--- Text excerpt ---
Sometimes in my parish I have seen one women who often wears a christianveg.com t-shirt. Today I saw another with what appeared to be another vegetarians t-shirt on first observance.
Ancient slang for
village idiot who
can’t hunt or fish.
I am not a big fan of wearing t-shirts to Mass, but that was pretty funny and I do wonder what would happen if they both showed up wearing those shirts.
I never quite get the point of Christian vegetarianism as if we have the Asparagus Dei – the vegetable who takes away the sin of the world. If you want to be a vegetarian fine, but please don’t say dumb things like Jesus was one also or that there is a moral imperative to be one.
St. Benedict who died in A.D. 547 legislated that monks were to abstain perpetually from the meat of four-legged animals. He allowed sick monks to eat such meat, but after recovering those monks had to resume abstinence.
Why the distinction based on quadrupedality?
I believe it is an economic consideration. The four-legged animals are much more expensive to raise for meat than fowl and fish.
St. Benedict’s policy would be based on the diet of the poor and avoidance of the diet of the wealthy.
Today, fish can be more expensive than some mammalian meats.
I would venture– for those who want to go the extra step– that here in the well-and-overly-fed U.S.A. we ought to simply abstain from all animal flesh on Fridays.
After all, “Abstain from meat!” does not mean, “Go eat fish!”
Asparagus Dei? Sounds like an upcoming Veggietales episode
The next day, as they were on their journey and coming near the city, Peter went up on the housetop to pray, about the sixth hour.
And he became hungry and desired something to eat;
but while they were preparing it, he fell into a trance and saw the heaven opened, and something descending, like a great sheet, let down by four corners upon the earth.
In it were all kinds of animals and reptiles and birds of the air.
And there came a voice to him,
KILL AND EAT.”
But Peter said,
“No, Lord; for I have never eaten anything that is common or unclean.”
And the voice came to him again a second time,
“What God has cleansed,
you must not call common.”
This happened three times, and the thing was taken up at once to heaven.
. . . .
Kill and eat! God hates vegans.
--- Supplied records ---
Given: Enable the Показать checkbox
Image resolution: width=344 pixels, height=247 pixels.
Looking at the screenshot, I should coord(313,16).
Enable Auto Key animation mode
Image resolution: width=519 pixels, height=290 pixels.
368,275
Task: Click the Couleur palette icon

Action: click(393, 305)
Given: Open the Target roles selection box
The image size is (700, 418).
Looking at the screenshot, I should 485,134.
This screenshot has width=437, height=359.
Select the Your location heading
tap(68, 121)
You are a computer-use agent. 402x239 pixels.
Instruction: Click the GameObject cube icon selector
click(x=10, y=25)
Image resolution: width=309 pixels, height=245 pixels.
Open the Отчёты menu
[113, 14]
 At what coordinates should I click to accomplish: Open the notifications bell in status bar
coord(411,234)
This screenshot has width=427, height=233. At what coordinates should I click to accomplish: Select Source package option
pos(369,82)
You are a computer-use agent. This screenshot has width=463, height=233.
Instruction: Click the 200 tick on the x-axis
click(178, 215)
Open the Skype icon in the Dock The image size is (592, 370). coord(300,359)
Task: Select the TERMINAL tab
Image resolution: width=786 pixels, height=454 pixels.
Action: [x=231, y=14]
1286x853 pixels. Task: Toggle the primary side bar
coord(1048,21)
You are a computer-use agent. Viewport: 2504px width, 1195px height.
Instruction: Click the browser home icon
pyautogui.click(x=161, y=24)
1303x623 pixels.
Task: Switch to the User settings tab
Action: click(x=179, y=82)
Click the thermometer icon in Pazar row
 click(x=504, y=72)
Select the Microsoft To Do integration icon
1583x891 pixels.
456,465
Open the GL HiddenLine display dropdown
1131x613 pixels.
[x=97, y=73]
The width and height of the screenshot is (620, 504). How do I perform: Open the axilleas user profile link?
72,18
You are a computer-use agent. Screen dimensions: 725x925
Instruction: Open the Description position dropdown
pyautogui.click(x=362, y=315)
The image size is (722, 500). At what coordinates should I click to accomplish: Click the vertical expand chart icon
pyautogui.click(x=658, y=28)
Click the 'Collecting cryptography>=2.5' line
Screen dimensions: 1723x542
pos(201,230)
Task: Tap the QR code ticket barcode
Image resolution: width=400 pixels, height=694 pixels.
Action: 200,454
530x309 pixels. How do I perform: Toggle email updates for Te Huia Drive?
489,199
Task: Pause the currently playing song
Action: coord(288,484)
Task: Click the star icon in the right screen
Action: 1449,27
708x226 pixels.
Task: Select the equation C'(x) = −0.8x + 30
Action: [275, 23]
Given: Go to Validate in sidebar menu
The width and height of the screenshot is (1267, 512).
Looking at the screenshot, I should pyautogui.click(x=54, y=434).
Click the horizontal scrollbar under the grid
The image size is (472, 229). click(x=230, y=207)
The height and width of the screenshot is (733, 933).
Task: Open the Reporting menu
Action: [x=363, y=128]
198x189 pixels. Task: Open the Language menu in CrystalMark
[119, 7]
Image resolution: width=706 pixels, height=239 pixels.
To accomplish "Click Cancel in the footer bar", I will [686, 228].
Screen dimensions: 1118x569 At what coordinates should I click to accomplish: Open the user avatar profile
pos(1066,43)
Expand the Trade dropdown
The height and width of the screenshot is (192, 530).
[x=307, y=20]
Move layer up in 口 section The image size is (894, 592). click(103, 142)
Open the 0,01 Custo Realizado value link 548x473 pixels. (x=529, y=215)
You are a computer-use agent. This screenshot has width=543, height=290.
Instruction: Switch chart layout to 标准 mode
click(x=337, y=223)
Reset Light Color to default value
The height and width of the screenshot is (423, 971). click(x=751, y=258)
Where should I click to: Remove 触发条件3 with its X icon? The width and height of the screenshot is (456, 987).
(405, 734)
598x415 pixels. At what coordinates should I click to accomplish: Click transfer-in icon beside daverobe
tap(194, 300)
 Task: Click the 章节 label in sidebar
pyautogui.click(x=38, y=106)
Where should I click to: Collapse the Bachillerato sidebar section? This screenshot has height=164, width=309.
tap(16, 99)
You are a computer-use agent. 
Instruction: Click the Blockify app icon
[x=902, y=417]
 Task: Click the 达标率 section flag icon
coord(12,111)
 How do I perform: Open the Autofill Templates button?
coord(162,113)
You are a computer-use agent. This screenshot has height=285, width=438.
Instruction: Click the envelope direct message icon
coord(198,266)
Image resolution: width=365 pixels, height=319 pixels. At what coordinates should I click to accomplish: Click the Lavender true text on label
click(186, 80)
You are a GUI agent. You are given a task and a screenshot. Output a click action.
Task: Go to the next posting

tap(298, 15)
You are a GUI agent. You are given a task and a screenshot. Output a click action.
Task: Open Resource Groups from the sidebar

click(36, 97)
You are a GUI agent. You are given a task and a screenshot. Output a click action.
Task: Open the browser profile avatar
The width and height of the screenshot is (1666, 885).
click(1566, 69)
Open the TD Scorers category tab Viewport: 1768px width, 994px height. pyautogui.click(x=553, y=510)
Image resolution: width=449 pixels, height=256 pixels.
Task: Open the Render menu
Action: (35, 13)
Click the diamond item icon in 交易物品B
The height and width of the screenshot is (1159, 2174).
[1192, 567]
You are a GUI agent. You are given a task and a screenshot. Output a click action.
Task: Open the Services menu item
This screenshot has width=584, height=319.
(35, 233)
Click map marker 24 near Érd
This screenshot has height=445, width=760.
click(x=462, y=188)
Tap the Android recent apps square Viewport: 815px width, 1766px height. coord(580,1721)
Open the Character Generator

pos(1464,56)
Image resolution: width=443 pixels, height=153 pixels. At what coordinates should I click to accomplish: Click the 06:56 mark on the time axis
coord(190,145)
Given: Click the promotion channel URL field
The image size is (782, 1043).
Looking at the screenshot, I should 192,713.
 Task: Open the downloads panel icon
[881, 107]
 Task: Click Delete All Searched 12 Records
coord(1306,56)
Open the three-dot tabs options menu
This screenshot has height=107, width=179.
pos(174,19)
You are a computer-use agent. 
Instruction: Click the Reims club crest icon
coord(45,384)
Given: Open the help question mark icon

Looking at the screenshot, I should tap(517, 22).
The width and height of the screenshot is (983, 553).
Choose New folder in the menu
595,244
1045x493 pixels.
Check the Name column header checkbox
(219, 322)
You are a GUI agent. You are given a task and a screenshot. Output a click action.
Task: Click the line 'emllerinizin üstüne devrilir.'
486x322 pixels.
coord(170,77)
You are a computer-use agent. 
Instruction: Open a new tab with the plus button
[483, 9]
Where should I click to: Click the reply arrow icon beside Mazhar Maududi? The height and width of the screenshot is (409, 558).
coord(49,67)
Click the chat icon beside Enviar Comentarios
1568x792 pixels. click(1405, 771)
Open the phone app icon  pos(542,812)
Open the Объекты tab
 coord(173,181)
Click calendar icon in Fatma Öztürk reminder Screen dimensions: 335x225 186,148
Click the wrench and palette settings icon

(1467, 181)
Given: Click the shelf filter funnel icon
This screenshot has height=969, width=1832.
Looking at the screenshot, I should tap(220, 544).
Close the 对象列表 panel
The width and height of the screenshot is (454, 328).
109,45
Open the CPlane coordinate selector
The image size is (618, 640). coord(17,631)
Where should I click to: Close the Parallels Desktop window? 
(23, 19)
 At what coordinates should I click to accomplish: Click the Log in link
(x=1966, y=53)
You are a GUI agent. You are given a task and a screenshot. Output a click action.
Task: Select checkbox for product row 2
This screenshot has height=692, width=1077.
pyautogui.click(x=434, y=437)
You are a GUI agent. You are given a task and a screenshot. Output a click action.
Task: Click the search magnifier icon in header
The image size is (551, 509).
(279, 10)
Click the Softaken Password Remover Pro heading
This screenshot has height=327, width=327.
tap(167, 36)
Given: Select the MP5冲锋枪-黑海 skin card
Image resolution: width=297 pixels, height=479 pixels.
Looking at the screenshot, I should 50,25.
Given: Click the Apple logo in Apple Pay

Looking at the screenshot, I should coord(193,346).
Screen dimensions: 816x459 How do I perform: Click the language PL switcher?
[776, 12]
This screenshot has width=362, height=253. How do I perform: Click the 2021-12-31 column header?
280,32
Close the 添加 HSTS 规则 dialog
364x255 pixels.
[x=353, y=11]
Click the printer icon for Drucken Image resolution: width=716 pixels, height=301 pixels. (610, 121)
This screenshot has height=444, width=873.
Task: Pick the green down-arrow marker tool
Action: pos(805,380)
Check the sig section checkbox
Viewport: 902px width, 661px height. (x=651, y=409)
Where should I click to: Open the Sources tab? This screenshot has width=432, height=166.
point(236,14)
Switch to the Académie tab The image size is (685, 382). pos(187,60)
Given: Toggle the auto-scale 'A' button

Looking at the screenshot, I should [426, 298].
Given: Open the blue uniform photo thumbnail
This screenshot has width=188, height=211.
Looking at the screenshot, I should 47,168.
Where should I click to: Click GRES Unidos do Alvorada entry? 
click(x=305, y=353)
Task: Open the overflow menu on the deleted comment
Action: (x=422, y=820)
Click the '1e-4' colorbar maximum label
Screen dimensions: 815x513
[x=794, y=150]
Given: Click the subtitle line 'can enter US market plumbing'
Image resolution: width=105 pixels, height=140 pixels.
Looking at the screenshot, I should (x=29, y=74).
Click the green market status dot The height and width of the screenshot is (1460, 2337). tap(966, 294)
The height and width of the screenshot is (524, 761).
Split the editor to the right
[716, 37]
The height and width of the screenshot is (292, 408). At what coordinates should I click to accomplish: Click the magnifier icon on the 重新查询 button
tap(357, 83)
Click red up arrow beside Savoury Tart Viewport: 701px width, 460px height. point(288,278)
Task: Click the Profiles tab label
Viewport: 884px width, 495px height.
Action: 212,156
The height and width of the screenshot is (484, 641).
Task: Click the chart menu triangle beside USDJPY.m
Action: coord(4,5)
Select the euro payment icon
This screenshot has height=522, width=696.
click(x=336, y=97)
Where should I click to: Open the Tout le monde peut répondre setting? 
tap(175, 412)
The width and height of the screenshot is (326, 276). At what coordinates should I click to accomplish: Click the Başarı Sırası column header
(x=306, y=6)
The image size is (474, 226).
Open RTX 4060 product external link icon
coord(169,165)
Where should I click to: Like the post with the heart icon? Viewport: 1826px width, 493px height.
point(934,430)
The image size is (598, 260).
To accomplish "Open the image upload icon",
---
Objective 1 -> List the kinds of creatures that the post on Christian vegetarianism says were in the great sheet Peter saw.
Objective 2 -> Output everything in the post on Christian vegetarianism from "Sometimes in my" down to "wearing those shirts.".
The entries come from a different source than the post on Christian vegetarianism.

Full output 1 ->
- animals
- reptiles
- birds of the air

Full output 2 ->
Sometimes in my parish I have seen one women who often wears a christianveg.com t-shirt. Today I saw another with what appeared to be another vegetarians t-shirt on first observance.
Ancient slang for
village idiot who
can’t hunt or fish.
I am not a big fan of wearing t-shirts to Mass, but that was pretty funny and I do wonder what would happen if they both showed up wearing those shirts.